Al momento del suo martirio serviva la comunità cristiana come diaconessa, come documentato dalla tradizione orale catanese, dai documenti scritti narranti il suo martirio e dalle raffigurazioni iconografiche ravennati, con particolare riferimento alla tunica bianca e al pallio rosso.

Possiamo quindi a ragione descriverla come una donna con ruolo attivo nella sua comunità cristiana: una diaconessa che aveva il compito, fra gli altri, di istruire i catechesi e preparare i più giovani al battesimo alla prima comunione e alla cresima.

Inoltre, da un punto di vista giuridico, Agata aveva il titolo di proprietaria di poderi, cioè di beni immobili. Per avere questo titolo le leggi romane pretendevano il raggiungimento del ventunesimo anno di età.

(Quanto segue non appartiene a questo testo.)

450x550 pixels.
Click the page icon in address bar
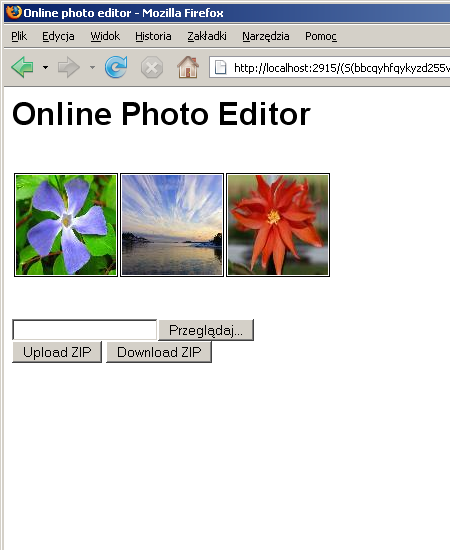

Rimanendo sempre in tema giuridico, durante il processo cui Agata fu sottoposta, fu messa in atto la Lex Laetoria, che proteggeva i giovani d’età compresa tra i 20 e i 25 anni, soprattutto giovani donne, dando a chiunque la possibilità di contrapporre una actio polularis contro gli abusi di potere commessi dall’inquisitore: prova ne sia che il processo di Agata si chiuse con un’insurrezione popolare contro Quinziano, che dovette fuggire per sottrarsi al linciaggio della folla catanese.

Nell’anno a cavallo fra il 250 e il 251 il proconsole Quinziano, giunto alla sede di Catania, anche con l’intento di far rispettare l’editto dell’imperatore Decio, che chiedeva a tutti i cristiani di abiurare pubblicamente la loro fede, si invaghì della giovinetta e, saputo della consacrazione, le ordinò, senza successo, di ripudiare la sua fede e di adorare gli dei dell’impero. Più realisticamente si può immaginare un quadro più complesso: dietro la condanna di Agata, la più esposta nella sua benestante famiglia, potrebbe esserci stato l’intento della confisca di tutti i loro beni.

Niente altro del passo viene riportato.